----- Recorded information -----

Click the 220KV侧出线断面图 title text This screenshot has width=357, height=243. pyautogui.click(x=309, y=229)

-----
----- Recorded information -----

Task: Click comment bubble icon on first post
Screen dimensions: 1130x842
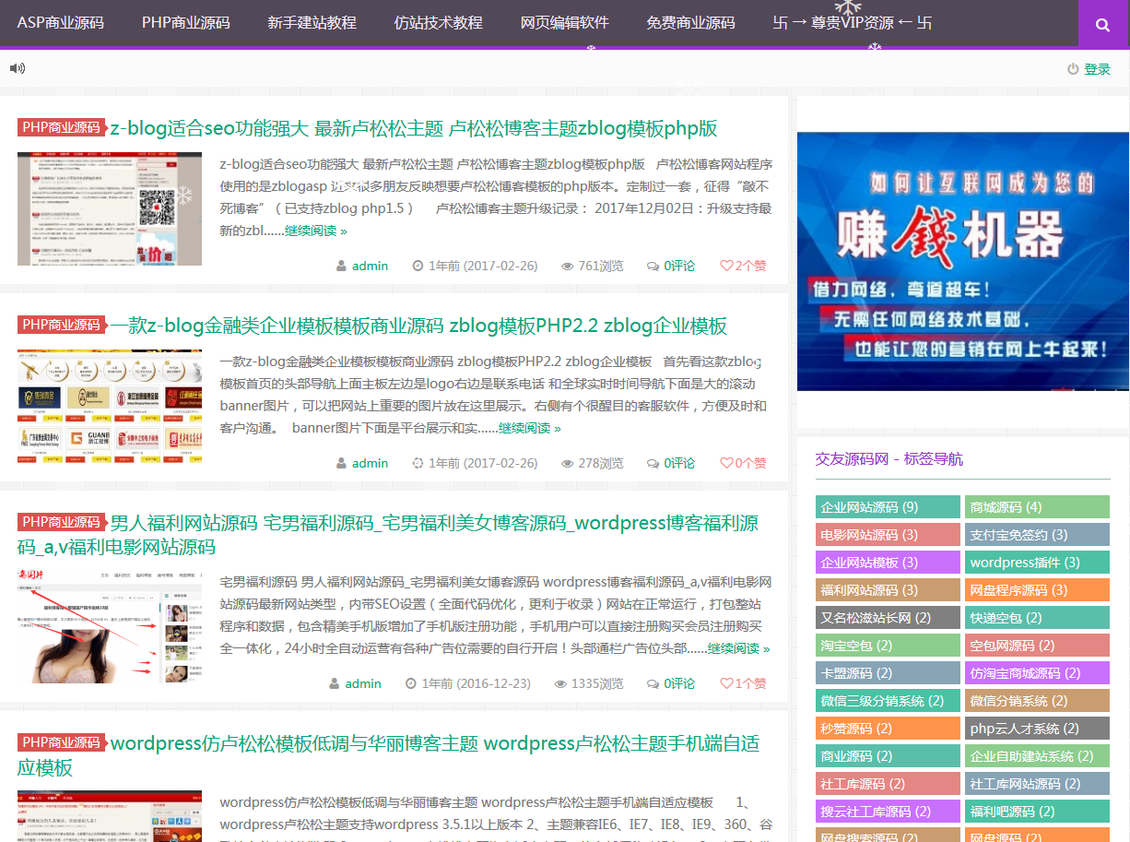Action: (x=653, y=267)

-----
----- Recorded information -----

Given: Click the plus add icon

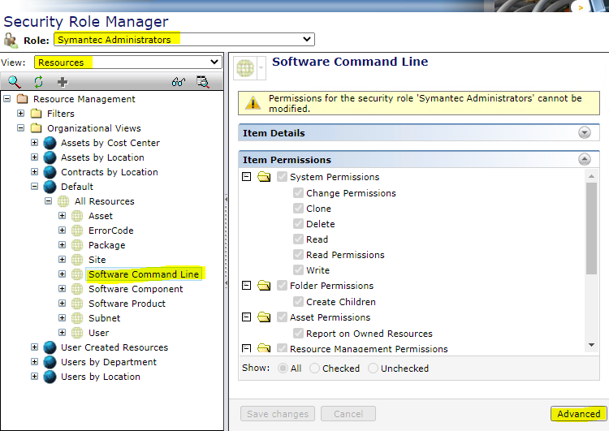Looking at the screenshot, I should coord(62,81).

-----

**Directions for this task:** List every line of the listing above that contains the word "Click", treating uppercase and lowercase as different.

**Response to the task:**
Click the 220KV侧出线断面图 title text This screenshot has width=357, height=243. pyautogui.click(x=309, y=229)
Task: Click comment bubble icon on first post
Given: Click the plus add icon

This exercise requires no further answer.